Background

Ciphers

A “cipher”, in the context of this blog post. is a collection of operations that can be applied to some information which disguises its original contents. The original contents can (hopefully) only be recovered by an individual who knows the key to the cipher.

XOR

XOR (an acronym for exclusive or) is a function of two bits that produces 1 bit. The function applied is essentially additional modulo 2, i.e. x + y % 2.

This produces the following output table:

X Y X XOR Y
0 0 0
0 1 1
1 0 1
1 1 0

A useful mnemonic for remembering the above table is “One or the other, but not both”.

The two most interesting properties of the XOR function for ciphers are:

  1. x XOR x = 0
  2. x XOR 0 = x

The reason why these properties are important will become clear soon.

Repeating Key XOR Cipher

Suppose we have some text: The secret is 42, as well as a key: dog. We can encipher the text using the key by applying the XOR function between the characters in the key and the text, i.e.

ciphertext = key ^ text


To compensate for the text being longer than the key, we can repeat the key multiple times so that things line up nicely.

The secret is 42
dogdogdogdogdogd


This repeating technique is the reason why this is called a repeating key cipher.

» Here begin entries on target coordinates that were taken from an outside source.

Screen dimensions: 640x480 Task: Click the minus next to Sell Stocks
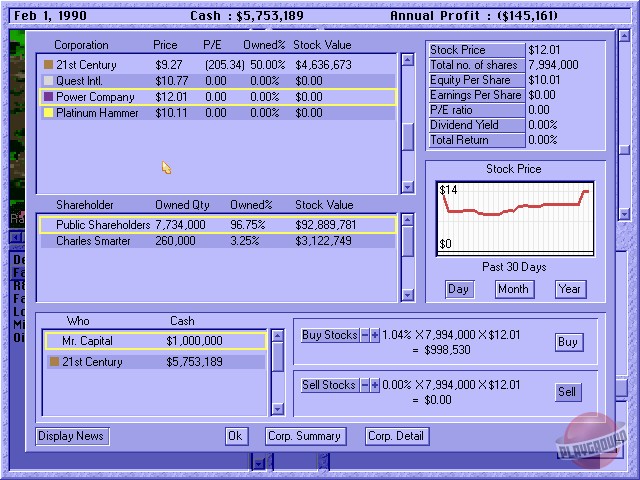(x=364, y=385)
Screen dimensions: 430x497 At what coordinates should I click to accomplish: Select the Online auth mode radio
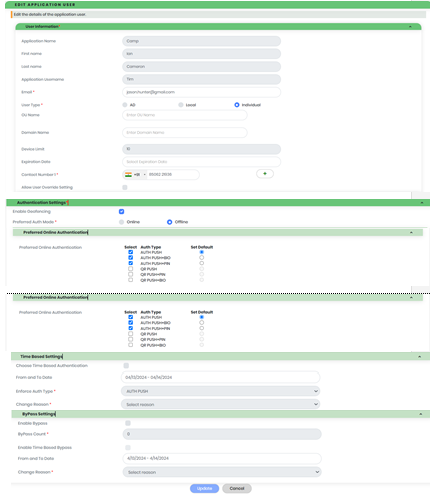(x=121, y=222)
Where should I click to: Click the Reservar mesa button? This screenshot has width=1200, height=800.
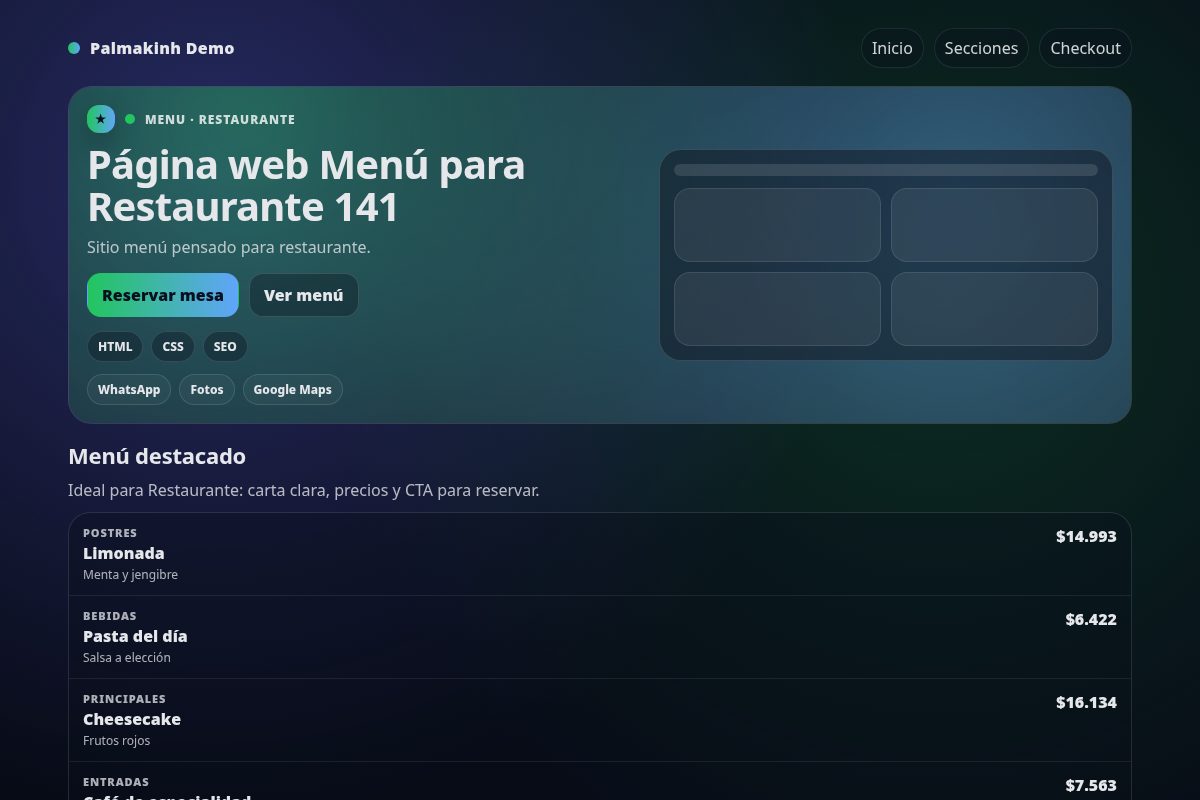[x=162, y=295]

Encrypting with a Repeating Key

The code for applying this cipher to some text file is pretty simple:

def repeating_key(key, plaintext):
    key_index = 0
    for c in plaintext:
        yield key[key_index] ^ c
        key_index = (key_index + 1) % len(key)

plaintext = open("secret.txt").read()
repeating_key(key="dog", plaintext)

Deciphering the text can be done by re-running the enciphered text through the repeating_key function.

cipher_text = repeating_key(key="dog", plaintext)
plaintext_prime = repeating_key(key="dog", str(cipher_text))

This works because of the two properties listed previously:

cipher_text = plaintext ^ key
plaintext_prime = ciphertext ^ key
                = plaintext ^ key ^ key
                = plaintext ^ 0 (propery I)
                = plaintext     (property II)

Breaking the Cipher

Unfortunately repeating key XOR ciphers are fairly easy to break using something called frequency analysis.

Suppose we assume that the space character (‘ ‘) is the most commonly occurring character in the plaintext. This is a somewhat reasonable assumption that should hold for most bodies of text (that or ‘e’, which typically also occurs fairly often).

Since our encryption process simply repeated the encryption key over the text, the most common character in the ciphertext is very likely to be key ^ ' '. If we then take the most 3 commonly occurring characters of the cipher text and XOR them with ‘ ‘, the key should be revealed.

def break_repeating_key(cipher_text,
                        suspected_key_length,
                        suspected_most_common_character):
  for (character, _) in Counter(ciphertext).most_common(suspected_key_length):
    yeild chr(c ^ ord(suspected_most_common_character))

This should result in something like:

g
d
o

Which you’ll notice is our key, but slightly out of order. Finding the correct order takes a little more work, but is fairly trivial. If we make one more assumption, the language of the plaintext, we can try different orderings of the key until the resulting text contains some threshold of valid words.

def find_correct_ordering(ciphertext,
                          suspected_key_elements,
                          valid_words,
                          valid_word_threshold):
  for key_permutation in itertools.permuations(suspected_key_elements):
    words = repeating_key(key_permutation, ciphertext).split(' ')
    valid_word_count = count(lambda word: word in valid_words, words)
    if valid_word_count > valid_word_threshold:
      return suspected_key_elements
  return None

Linear Feedback XOR

XOR ciphering can be bolstered against frequency analysis by iteratively generating new key text based on the input plaintext. This technique is formally called a Linear Feedback Shift Register. Constantly generating new key text prevents from producing similar letter frequencies in the resulting cipher text.

Encrypting with Feedback

The code for a feedback XOR cipher is slightly more complicated than the repeating key variant, but still relatively straight forward.

def linear_feedback(key, plaintext):
    sliding_window = key
    for c in plaintext:
        mixer = sum(sliding_window) % 255
        cipher_char = c ^ mixer
        yield cipher_char
        sliding_window = sliding_window[1:]
        sliding_window.append(cipher_char)

The sliding_window variable here acts as our shift register, constantly changing based on the input text.

Decrypting is almost the same as encrypting, but not quite:

def linear_feedback_decrypt(key, ciphertext):
    sliding_window = key
    for c in ciphertext:
        mixer = sum(sliding_window) % 255
        plaintext_char = c ^ mixer
        yield plaintext_char
        sliding_window = sliding_window[1:]
        sliding_window.append(c)

The sliding window is populated with the raw ciphertext instead of the output of the XOR operation.

Breaking the Cipher

Simple frequency analysis no longer works, since our mixer prevents from key repetition. This type of cipher is vulnerable to a known plaintext attack, however that approach is too complicated for this blog post.